Every step in this sequence is deterministic across nodes. Same inputs produce the same outputs, the same errors, and the same gas charges everywhere. Anything less would make the syscall a consensus-splitting surface.
The resume path
After the host operation finishes, the runtime resumes with:
- its
call_idso the executor picks the right saved context, - a mapped exit code translating the host action's outcome into a runtime-visible status,
- the returned data buffer,
- the consumed or refunded fuel,
- optionally a pointer at which the runtime wants fuel accounting written as a tuple.
The runtime continues from the interrupted instruction, consumes or ignores the returned data, and either finishes or yields again.
Two syscall layers
The interruption protocol has two sides, and they're not the same API.
Layer A — the runtime import layer
The public import namespace exposed to runtime code is fluentbase_v1preview. This is what a contract compiled for Fluent sees as available imports:
- input and output helpers,
- state selectors (deploy vs main entry, context queries),
execandresumethemselves,- fuel APIs for self-metered paths,
- hash and crypto builtins.
Each import is bound to a syscall index and a fuel procedure at compile or translation time. Fuel formulas follow predictable shapes — constant, linear in data size, quadratic where appropriate — so every operation has a known cost up front, not one determined at runtime.
The import table is part of protocol behavior. Changing it touches every contract that imports from it and every tool that produces compiled runtimes.
Layer B — the host interruption syscall IDs
When an interruption arrives, the host routes it through its own handler set, indexed by SYSCALL_ID_* constants. These aren't exposed to contracts. They're the protocol-level operations the host knows how to perform:
- storage, transient storage, and block-level access,
- call, create, and destroy flows,
- code, balance, and account queries,
- metadata ownership and metadata storage operations,
- the runtime-upgrade governance syscall.
Layer A describes what a runtime can ask for. Layer B describes what the host actually does. They evolve together — change one side without the other and the protocol drifts.
Transaction-scoped context IDs
Every call_id is transaction-scoped. Resumable contexts are created when a runtime frame starts, retained across interruptions within that frame, and forgotten when the transaction finalizes. Per-transaction reset clears recovery state and counters so no context leaks between independent flows.
A few guarantees follow:
call_idvalues from one transaction aren't valid in another.- A context resumes with the exact state it yielded, not a fresh one.

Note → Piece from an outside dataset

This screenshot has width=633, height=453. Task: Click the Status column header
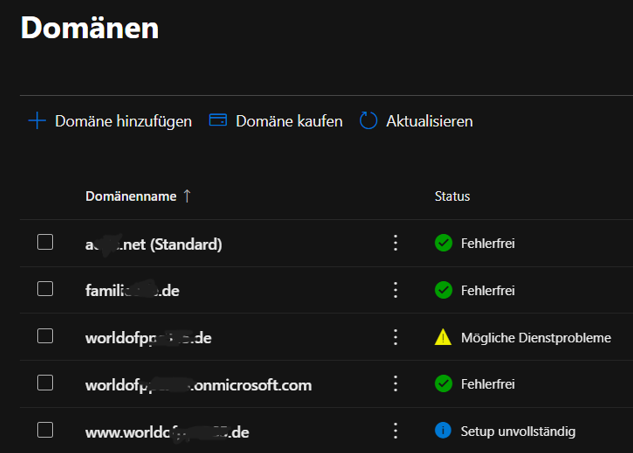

- Resume is root-only in the current runtime flow: nested user code can't call
resumedirectly. Only the host drives resume, and only for thecall_idthe host is currently servicing.
Protocol correctness depends on all three holding. Violations show up as call-id confusion or state leakage across frames — both enumerated explicitly in the security invariants.
System-runtime envelopes
One more protocol surface lives on top of interruption, specific to system-mode runtimes: the structured envelopes introduced in the execution model. When a system runtime yields or finalizes, its payload isn't an opaque return buffer — it's an envelope that explicitly carries return data, storage diffs, emitted logs, metadata updates, and frame outcomes.
The host decodes the envelope and applies each piece deterministically. Without the envelope contract, the host would have to reconstruct side effects from ad-hoc return bytes — exactly the parser-driven ambiguity consensus-critical code should not have.